• _Task goal_
Which lines below include "computer"? Copy them all.

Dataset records
--*--
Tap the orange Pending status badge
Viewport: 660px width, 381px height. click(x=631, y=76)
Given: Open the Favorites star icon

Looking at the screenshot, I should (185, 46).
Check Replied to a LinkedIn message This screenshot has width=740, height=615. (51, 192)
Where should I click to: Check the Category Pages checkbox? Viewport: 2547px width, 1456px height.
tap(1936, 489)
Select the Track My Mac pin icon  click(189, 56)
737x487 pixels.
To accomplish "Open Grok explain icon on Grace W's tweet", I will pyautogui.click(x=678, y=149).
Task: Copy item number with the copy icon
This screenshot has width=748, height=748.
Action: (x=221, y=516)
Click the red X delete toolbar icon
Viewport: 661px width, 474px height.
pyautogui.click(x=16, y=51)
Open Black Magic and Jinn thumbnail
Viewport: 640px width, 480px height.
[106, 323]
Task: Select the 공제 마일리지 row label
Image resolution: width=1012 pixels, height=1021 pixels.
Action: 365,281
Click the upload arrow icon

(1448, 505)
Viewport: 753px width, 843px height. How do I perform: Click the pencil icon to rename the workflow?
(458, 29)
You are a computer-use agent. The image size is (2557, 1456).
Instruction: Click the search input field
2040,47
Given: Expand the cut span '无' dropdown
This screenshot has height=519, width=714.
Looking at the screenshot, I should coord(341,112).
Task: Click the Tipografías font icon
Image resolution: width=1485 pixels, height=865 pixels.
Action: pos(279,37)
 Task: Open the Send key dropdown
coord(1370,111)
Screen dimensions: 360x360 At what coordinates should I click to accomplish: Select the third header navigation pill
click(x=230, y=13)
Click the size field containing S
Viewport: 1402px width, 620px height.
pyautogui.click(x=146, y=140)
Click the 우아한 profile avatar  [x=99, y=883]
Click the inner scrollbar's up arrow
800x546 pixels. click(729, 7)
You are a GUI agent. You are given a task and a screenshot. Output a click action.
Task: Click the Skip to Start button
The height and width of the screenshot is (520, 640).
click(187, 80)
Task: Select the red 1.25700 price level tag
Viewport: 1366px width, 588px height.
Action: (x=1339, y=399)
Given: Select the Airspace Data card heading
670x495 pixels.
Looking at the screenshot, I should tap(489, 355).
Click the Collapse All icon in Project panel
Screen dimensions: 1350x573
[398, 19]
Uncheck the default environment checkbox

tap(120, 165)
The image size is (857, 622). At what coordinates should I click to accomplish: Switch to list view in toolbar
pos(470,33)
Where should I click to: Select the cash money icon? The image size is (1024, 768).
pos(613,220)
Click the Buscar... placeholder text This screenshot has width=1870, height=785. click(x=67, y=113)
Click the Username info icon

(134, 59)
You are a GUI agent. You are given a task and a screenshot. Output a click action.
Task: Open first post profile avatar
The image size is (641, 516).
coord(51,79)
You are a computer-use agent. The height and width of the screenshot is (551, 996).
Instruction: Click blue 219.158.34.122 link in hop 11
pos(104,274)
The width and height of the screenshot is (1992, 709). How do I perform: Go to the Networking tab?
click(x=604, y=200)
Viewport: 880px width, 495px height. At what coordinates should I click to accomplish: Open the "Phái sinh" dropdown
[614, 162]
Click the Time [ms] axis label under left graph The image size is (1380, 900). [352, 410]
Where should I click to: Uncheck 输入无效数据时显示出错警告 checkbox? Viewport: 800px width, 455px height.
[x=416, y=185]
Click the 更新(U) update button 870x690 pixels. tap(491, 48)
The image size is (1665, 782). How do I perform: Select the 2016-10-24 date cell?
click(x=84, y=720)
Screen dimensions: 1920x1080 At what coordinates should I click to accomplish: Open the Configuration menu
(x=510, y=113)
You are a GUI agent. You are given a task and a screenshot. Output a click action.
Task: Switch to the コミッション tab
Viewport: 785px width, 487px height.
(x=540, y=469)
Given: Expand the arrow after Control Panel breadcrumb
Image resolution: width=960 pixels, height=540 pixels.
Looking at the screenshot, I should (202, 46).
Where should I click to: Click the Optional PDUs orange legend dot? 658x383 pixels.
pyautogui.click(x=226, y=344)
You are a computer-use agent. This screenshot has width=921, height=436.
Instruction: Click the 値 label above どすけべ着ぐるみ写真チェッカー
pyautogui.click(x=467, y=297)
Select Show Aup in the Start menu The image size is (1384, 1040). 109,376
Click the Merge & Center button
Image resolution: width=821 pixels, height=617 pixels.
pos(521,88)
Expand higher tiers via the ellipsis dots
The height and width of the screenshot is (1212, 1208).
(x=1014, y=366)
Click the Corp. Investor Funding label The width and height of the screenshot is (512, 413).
--*--
• _Reply to the task_
You are a computer-use agent. The image size is (2557, 1456).
You are a computer-use agent. The height and width of the screenshot is (551, 996).
You are a computer-use agent. This screenshot has width=921, height=436.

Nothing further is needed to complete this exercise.